WORK REQUEST: Reproduce exactly, and nothing but, the lines between the one with "Screen dimensions: 1581x576" and the end of the entries, both ends included.

RECORDS FOR THE TASK:
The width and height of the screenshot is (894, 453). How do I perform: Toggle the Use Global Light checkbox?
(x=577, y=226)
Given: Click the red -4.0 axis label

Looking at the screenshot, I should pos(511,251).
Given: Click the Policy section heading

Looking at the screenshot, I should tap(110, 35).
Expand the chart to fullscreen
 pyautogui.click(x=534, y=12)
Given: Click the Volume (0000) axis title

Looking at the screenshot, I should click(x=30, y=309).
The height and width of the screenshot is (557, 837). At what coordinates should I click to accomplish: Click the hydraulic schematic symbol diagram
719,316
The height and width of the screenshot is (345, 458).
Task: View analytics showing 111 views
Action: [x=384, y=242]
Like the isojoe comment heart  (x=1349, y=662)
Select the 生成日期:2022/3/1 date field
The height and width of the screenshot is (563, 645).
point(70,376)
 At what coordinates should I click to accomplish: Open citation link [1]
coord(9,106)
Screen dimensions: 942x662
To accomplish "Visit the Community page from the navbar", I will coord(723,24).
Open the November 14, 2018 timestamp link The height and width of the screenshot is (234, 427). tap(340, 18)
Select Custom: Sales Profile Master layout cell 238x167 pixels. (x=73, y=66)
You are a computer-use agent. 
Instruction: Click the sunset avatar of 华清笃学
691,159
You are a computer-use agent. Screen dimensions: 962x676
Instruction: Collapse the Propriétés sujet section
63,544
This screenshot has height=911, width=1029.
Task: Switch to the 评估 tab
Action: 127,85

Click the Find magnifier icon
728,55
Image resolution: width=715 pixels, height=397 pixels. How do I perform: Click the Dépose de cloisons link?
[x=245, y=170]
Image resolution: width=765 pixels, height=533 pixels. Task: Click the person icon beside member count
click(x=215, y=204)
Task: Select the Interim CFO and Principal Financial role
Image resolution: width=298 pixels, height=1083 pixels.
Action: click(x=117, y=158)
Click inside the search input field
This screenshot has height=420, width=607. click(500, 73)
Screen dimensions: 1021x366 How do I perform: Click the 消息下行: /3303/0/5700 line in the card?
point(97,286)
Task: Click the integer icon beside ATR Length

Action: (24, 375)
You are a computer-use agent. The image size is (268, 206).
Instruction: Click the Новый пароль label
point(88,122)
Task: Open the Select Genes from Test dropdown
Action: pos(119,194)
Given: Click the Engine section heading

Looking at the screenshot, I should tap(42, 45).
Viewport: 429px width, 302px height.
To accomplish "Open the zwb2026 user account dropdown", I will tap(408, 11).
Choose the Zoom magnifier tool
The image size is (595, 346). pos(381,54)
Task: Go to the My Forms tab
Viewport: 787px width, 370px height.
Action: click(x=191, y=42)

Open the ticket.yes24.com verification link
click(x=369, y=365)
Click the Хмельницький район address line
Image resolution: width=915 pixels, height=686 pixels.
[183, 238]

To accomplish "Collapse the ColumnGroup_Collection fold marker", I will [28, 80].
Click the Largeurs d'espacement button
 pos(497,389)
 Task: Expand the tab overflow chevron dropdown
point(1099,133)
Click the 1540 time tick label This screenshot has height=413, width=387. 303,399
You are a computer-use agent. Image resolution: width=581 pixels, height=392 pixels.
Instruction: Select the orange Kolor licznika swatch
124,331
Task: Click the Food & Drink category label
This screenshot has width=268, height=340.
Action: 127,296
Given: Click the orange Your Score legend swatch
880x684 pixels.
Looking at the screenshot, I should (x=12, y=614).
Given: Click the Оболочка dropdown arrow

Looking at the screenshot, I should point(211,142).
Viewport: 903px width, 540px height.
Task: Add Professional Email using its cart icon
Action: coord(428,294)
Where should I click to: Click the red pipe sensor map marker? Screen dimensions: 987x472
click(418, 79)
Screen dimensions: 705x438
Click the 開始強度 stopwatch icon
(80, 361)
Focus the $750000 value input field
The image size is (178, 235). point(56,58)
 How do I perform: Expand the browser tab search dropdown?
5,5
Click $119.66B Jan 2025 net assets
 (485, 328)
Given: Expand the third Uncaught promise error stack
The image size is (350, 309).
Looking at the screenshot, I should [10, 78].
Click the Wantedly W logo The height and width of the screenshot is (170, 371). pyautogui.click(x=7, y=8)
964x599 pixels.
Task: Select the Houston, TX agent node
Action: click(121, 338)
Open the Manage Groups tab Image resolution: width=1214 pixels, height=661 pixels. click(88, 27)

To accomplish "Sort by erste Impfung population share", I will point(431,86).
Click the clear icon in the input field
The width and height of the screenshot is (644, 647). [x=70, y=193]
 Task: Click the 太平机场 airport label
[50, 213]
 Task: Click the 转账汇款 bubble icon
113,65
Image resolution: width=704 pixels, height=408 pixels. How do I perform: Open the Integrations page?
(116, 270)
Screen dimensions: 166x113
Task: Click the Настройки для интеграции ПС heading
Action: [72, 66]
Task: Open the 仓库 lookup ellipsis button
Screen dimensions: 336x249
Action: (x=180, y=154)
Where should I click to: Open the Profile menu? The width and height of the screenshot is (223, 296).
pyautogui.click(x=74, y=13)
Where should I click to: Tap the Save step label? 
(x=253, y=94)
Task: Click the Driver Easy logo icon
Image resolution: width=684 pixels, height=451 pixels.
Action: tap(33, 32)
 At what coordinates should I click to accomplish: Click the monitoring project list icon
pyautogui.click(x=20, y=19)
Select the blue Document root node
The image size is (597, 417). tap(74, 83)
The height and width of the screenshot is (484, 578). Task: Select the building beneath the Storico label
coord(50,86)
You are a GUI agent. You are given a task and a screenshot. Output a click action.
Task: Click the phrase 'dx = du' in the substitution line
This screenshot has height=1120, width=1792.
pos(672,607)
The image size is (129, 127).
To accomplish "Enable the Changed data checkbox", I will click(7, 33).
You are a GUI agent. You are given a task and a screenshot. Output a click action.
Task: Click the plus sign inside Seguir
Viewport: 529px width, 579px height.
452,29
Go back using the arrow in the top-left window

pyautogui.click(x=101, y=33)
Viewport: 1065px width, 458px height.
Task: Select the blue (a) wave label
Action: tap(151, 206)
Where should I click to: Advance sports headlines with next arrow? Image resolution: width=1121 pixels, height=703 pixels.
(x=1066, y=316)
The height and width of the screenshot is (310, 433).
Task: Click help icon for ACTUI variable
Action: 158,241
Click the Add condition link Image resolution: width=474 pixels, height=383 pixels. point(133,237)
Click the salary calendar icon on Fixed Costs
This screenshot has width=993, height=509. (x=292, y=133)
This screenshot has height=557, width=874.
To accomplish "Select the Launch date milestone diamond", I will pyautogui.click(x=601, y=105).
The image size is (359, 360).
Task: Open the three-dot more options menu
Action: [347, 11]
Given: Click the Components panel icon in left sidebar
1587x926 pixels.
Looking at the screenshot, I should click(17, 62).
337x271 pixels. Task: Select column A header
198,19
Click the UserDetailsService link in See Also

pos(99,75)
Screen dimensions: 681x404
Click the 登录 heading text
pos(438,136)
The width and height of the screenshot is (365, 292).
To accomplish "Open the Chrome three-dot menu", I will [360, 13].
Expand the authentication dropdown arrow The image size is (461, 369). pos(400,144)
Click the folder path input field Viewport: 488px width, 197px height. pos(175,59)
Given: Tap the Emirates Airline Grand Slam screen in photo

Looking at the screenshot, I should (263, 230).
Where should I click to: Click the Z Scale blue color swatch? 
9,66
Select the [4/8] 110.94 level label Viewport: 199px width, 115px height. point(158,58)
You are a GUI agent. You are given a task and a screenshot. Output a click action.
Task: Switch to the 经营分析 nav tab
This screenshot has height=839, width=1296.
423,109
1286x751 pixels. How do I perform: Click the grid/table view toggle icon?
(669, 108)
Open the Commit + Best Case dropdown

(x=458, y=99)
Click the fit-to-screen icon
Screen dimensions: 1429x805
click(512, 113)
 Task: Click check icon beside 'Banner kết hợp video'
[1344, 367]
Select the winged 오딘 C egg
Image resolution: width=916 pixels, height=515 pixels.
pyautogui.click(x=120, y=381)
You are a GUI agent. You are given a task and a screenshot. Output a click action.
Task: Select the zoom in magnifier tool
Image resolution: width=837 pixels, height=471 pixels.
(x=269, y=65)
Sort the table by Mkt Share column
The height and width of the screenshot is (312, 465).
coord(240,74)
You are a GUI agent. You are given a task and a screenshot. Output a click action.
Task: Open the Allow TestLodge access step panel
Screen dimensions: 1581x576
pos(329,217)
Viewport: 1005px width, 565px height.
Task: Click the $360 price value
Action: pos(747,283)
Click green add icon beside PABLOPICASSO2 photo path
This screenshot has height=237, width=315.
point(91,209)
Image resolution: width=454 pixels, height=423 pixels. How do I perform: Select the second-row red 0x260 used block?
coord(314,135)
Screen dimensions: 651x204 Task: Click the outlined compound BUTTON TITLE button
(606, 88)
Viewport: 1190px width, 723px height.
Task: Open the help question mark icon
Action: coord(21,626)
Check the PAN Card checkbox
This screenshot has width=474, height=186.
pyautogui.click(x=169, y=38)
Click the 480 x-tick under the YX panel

ANSWER TO THIS TASK:
Screen dimensions: 1581x576
pos(329,217)
Viewport: 1005px width, 565px height.
Task: Click the $360 price value
Action: pos(747,283)
Click green add icon beside PABLOPICASSO2 photo path
This screenshot has height=237, width=315.
point(91,209)
Image resolution: width=454 pixels, height=423 pixels. How do I perform: Select the second-row red 0x260 used block?
coord(314,135)
Screen dimensions: 651x204 Task: Click the outlined compound BUTTON TITLE button
(606, 88)
Viewport: 1190px width, 723px height.
Task: Open the help question mark icon
Action: coord(21,626)
Check the PAN Card checkbox
This screenshot has width=474, height=186.
pyautogui.click(x=169, y=38)
Click the 480 x-tick under the YX panel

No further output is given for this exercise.